The following is an example of what I got when I asked Gemini to explain the code:

### Explanation
- **Function Definition**: `f(x)` is the function to be minimized.
- **Tensor Initialization**: `x` is initialized with `requires_grad=True`.
- **Hyperparameters**: `learning_rate` and `num_iterations` are set.
- **Gradient Descent Loop**:
  - Compute the function value `y`.
  - Perform backpropagation with `y.backward()` to compute gradients.
  - Update `x` using the gradient and learning rate.
  - Zero the gradients with `x.grad.zero_()`.
- **Results**: Print the optimized value of `x` and the minimum value of the function.

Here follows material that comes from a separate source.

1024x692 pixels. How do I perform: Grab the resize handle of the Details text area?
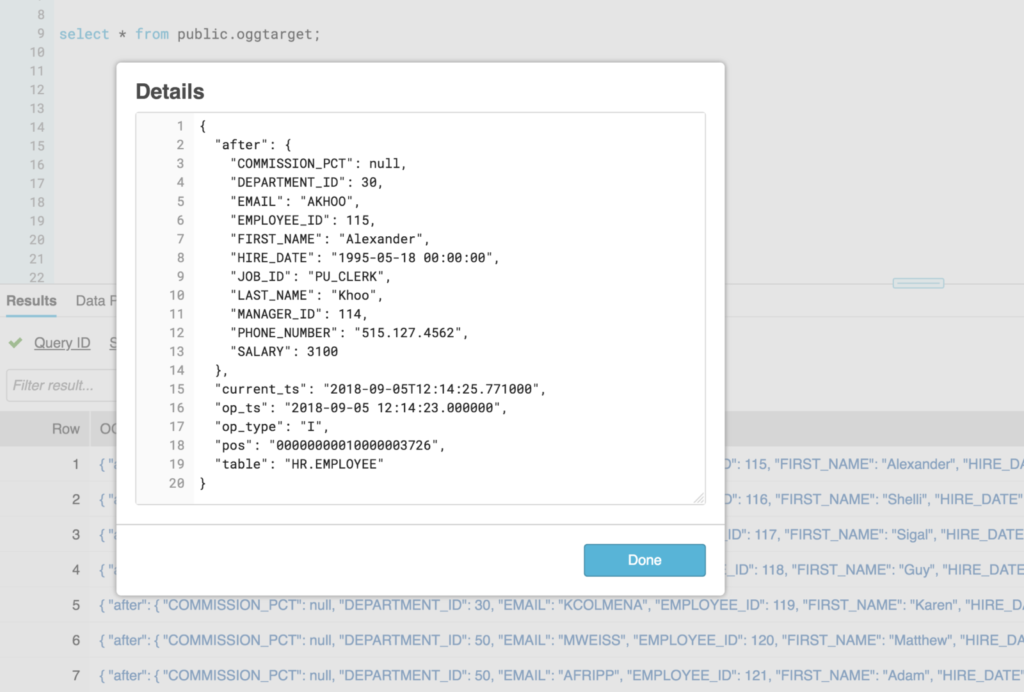click(x=698, y=497)

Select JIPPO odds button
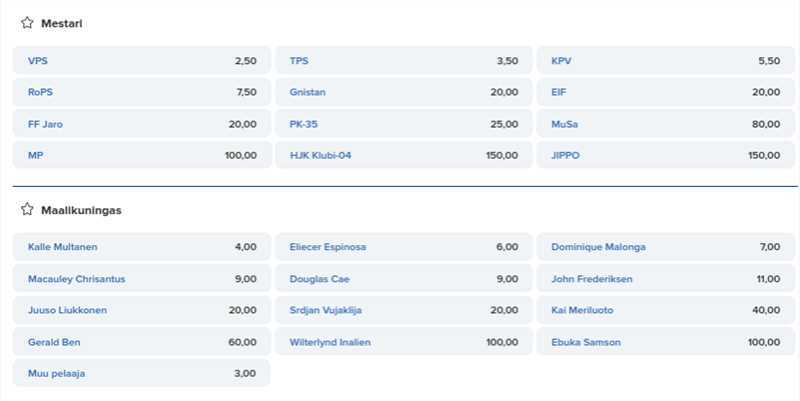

**Your turn.** In `Code examples/Lecture06.ipynb` earlier in the semester we generated a Newton solve to optimize a function. Run that for the same function `def f(x): return x ** 2 + 3 * x + 1`. Generate a log-log plot showing how the error decreases during training. On the x-axis plot the step of training, and the y-axis show the absolute value of the error. Generate several plots for different choices of learning rate, and see if you can get gradient descent to be competitive with Newton.

In [3]:
# Put stuff here.

## Jumpstart on the homework ##

The homework will be pretty involved. My aim is to give you lots of time to prepare for it. It will be due a week from Wednesday, and I have cleared class on the day that it's due to allow everyone to work on it together if there are last minute questions. (**Do not leave it until then to get started - there is no way that you'll be able to complete it.**). Like the last homework, this is a larger, multi-component project that you will want to read through today and **get help at OH early**.

Today if you still have time at the end of class, you can read through the problem statement and ask questions. You are in a good spot right now to make sure you collect all of your data from the simulator and have it ready to work with in Wednesday's class.

# Turning in assignments on Canvas #
In order to submit your assignment as a pair, you need to create a group on Canvas. This will enable you to both receive the same grade for one submission.

On Canvas, navigate to People > Groups > In-Class 15.
Find an empty group and add the names of both members of the pair.

Submit your work as both an ipynb and a pdf to Canvas.

Save the ipynb and upload from your hard drive. Also print a pdf file to ensure the graders can see you have completed the exercise, even if there are issues with the formatting in your jupyter notebook.

The student who did not submit should make sure that the group was created successfully by checking that they can also access the files on their Canvas page.